WORK TASK:
Return the entries below precisely, omitting nothing.

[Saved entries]
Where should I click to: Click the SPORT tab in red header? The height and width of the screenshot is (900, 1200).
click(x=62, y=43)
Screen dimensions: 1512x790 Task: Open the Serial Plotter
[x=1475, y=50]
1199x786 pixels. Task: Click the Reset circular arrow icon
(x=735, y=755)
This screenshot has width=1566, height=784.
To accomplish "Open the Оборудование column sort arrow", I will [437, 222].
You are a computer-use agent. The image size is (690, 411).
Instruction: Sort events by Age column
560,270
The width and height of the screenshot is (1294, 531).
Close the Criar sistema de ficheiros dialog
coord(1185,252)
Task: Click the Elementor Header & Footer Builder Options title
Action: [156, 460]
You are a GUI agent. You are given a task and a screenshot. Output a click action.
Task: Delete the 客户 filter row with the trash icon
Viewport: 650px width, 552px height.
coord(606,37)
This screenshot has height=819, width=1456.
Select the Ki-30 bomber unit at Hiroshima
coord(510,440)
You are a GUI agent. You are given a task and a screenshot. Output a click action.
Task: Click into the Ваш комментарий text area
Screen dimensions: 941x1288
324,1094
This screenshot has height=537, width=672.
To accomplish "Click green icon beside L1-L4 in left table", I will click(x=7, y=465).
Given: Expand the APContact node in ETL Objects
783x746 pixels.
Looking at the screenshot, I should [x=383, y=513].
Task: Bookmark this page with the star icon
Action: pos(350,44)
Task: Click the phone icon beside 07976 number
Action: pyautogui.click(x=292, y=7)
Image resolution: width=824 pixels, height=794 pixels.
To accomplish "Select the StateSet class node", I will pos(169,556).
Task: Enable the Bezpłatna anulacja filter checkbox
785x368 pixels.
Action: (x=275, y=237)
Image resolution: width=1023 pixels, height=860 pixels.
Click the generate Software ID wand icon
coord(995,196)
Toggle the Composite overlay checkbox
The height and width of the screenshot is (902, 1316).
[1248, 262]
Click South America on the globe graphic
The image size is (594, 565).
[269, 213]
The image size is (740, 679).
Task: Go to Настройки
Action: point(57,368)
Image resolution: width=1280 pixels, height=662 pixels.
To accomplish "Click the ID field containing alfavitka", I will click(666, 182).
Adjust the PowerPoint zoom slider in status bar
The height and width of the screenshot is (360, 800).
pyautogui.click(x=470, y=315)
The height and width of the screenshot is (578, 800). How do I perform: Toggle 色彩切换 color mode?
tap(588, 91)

REPLY TO THE TASK:
Where should I click to: Click the SPORT tab in red header? The height and width of the screenshot is (900, 1200).
click(x=62, y=43)
Screen dimensions: 1512x790 Task: Open the Serial Plotter
[x=1475, y=50]
1199x786 pixels. Task: Click the Reset circular arrow icon
(x=735, y=755)
This screenshot has width=1566, height=784.
To accomplish "Open the Оборудование column sort arrow", I will [437, 222].
You are a computer-use agent. The image size is (690, 411).
Instruction: Sort events by Age column
560,270
The width and height of the screenshot is (1294, 531).
Close the Criar sistema de ficheiros dialog
coord(1185,252)
Task: Click the Elementor Header & Footer Builder Options title
Action: [156, 460]
You are a GUI agent. You are given a task and a screenshot. Output a click action.
Task: Delete the 客户 filter row with the trash icon
Viewport: 650px width, 552px height.
coord(606,37)
This screenshot has height=819, width=1456.
Select the Ki-30 bomber unit at Hiroshima
coord(510,440)
You are a GUI agent. You are given a task and a screenshot. Output a click action.
Task: Click into the Ваш комментарий text area
Screen dimensions: 941x1288
324,1094
This screenshot has height=537, width=672.
To accomplish "Click green icon beside L1-L4 in left table", I will click(x=7, y=465).
Given: Expand the APContact node in ETL Objects
783x746 pixels.
Looking at the screenshot, I should [x=383, y=513].
Task: Bookmark this page with the star icon
Action: pos(350,44)
Task: Click the phone icon beside 07976 number
Action: pyautogui.click(x=292, y=7)
Image resolution: width=824 pixels, height=794 pixels.
To accomplish "Select the StateSet class node", I will pos(169,556).
Task: Enable the Bezpłatna anulacja filter checkbox
785x368 pixels.
Action: (x=275, y=237)
Image resolution: width=1023 pixels, height=860 pixels.
Click the generate Software ID wand icon
coord(995,196)
Toggle the Composite overlay checkbox
The height and width of the screenshot is (902, 1316).
[1248, 262]
Click South America on the globe graphic
The image size is (594, 565).
[269, 213]
The image size is (740, 679).
Task: Go to Настройки
Action: point(57,368)
Image resolution: width=1280 pixels, height=662 pixels.
To accomplish "Click the ID field containing alfavitka", I will click(666, 182).
Adjust the PowerPoint zoom slider in status bar
The height and width of the screenshot is (360, 800).
pyautogui.click(x=470, y=315)
The height and width of the screenshot is (578, 800). How do I perform: Toggle 色彩切换 color mode?
tap(588, 91)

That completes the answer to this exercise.